◆ **Exercise goal**: Retype, word for word, each line between the lines holding "883Bets10 Giriş Yap" and "[Dr. Elissa Epel", inclusive, and leave the rest of the data alone.
Data records below:
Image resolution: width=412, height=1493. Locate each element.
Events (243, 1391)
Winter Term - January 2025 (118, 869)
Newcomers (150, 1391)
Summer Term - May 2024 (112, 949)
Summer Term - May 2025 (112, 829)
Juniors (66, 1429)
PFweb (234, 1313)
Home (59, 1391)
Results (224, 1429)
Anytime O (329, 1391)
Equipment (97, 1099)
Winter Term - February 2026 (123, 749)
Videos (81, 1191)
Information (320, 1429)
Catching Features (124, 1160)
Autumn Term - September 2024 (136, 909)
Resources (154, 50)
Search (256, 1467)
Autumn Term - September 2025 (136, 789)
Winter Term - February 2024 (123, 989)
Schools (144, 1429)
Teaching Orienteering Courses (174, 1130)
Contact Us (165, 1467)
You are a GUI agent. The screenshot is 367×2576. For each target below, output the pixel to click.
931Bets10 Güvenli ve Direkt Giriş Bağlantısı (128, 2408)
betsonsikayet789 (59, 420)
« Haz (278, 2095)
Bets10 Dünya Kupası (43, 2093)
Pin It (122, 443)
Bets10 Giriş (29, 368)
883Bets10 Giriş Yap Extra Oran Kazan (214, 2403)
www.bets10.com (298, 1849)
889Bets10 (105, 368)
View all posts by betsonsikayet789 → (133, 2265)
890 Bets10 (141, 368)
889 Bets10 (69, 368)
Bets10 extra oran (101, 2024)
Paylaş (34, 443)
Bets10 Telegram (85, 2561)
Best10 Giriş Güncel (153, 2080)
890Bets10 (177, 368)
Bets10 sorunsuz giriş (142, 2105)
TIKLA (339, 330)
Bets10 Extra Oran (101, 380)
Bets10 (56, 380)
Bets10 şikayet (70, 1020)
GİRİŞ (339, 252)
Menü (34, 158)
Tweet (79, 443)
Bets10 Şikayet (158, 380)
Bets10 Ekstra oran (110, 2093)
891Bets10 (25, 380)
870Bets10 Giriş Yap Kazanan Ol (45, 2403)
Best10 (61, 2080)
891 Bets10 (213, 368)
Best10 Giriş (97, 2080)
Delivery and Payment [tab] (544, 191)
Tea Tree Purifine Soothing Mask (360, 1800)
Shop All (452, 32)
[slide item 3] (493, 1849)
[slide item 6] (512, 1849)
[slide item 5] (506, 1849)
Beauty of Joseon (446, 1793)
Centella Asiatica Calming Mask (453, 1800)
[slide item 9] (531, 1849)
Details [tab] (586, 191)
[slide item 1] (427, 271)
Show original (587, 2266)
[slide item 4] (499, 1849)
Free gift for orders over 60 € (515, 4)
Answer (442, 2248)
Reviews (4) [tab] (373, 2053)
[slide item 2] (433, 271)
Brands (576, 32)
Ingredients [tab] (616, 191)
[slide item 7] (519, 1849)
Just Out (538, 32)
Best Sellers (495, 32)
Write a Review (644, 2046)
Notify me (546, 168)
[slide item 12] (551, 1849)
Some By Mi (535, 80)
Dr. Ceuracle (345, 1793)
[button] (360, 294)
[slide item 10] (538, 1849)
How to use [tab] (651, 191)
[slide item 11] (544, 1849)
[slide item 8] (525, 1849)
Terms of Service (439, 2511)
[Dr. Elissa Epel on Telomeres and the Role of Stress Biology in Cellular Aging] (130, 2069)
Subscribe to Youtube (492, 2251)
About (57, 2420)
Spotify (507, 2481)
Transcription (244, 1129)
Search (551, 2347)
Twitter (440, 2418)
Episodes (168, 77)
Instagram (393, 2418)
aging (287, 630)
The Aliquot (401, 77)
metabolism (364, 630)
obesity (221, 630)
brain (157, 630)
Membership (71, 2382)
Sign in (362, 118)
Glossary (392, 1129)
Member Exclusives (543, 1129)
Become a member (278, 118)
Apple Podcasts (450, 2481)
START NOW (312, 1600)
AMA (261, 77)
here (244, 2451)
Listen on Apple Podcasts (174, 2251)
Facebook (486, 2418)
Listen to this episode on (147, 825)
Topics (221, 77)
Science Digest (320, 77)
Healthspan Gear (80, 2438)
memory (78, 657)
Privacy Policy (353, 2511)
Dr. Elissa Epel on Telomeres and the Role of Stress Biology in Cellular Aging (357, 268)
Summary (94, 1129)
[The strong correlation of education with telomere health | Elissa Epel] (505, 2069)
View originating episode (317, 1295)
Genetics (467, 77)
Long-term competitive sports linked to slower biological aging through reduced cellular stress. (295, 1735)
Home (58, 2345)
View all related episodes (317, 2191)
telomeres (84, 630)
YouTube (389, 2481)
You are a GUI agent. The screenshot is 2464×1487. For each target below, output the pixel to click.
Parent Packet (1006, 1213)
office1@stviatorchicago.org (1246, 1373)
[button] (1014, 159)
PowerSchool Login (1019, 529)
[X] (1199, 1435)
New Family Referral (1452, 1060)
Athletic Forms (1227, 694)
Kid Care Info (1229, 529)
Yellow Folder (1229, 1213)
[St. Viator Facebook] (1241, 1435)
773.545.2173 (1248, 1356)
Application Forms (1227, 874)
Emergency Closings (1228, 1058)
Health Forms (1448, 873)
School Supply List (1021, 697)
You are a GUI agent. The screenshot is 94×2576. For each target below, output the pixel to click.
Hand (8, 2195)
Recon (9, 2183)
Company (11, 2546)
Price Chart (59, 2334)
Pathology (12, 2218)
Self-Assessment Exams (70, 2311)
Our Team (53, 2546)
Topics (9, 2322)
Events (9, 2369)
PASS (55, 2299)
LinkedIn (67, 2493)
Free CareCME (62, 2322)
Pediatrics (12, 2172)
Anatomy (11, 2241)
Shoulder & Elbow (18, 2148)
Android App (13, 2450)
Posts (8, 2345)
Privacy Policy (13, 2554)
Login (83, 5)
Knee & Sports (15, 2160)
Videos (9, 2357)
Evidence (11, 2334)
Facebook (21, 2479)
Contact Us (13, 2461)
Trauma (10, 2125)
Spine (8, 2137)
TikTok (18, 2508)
End of Data records.
◆ **Solution to this exercise**:
883Bets10 Giriş Yap Extra Oran Kazan (214, 2403)
www.bets10.com (298, 1849)
889Bets10 (105, 368)
View all posts by betsonsikayet789 → (133, 2265)
890 Bets10 (141, 368)
889 Bets10 (69, 368)
Bets10 extra oran (101, 2024)
Paylaş (34, 443)
Bets10 Telegram (85, 2561)
Best10 Giriş Güncel (153, 2080)
890Bets10 (177, 368)
Bets10 sorunsuz giriş (142, 2105)
TIKLA (339, 330)
Bets10 Extra Oran (101, 380)
Bets10 (56, 380)
Bets10 şikayet (70, 1020)
GİRİŞ (339, 252)
Menü (34, 158)
Tweet (79, 443)
Bets10 Şikayet (158, 380)
Bets10 Ekstra oran (110, 2093)
891Bets10 (25, 380)
870Bets10 Giriş Yap Kazanan Ol (45, 2403)
Best10 (61, 2080)
891 Bets10 (213, 368)
Best10 Giriş (97, 2080)
Delivery and Payment [tab] (544, 191)
Tea Tree Purifine Soothing Mask (360, 1800)
Shop All (452, 32)
[slide item 3] (493, 1849)
[slide item 6] (512, 1849)
[slide item 5] (506, 1849)
Beauty of Joseon (446, 1793)
Centella Asiatica Calming Mask (453, 1800)
[slide item 9] (531, 1849)
Details [tab] (586, 191)
[slide item 1] (427, 271)
Show original (587, 2266)
[slide item 4] (499, 1849)
Free gift for orders over 60 € (515, 4)
Answer (442, 2248)
Reviews (4) [tab] (373, 2053)
[slide item 2] (433, 271)
Brands (576, 32)
Ingredients [tab] (616, 191)
[slide item 7] (519, 1849)
Just Out (538, 32)
Best Sellers (495, 32)
Write a Review (644, 2046)
Notify me (546, 168)
[slide item 12] (551, 1849)
Some By Mi (535, 80)
Dr. Ceuracle (345, 1793)
[button] (360, 294)
[slide item 10] (538, 1849)
How to use [tab] (651, 191)
[slide item 11] (544, 1849)
[slide item 8] (525, 1849)
Terms of Service (439, 2511)
[Dr. Elissa Epel on Telomeres and the Role of Stress Biology in Cellular Aging] (130, 2069)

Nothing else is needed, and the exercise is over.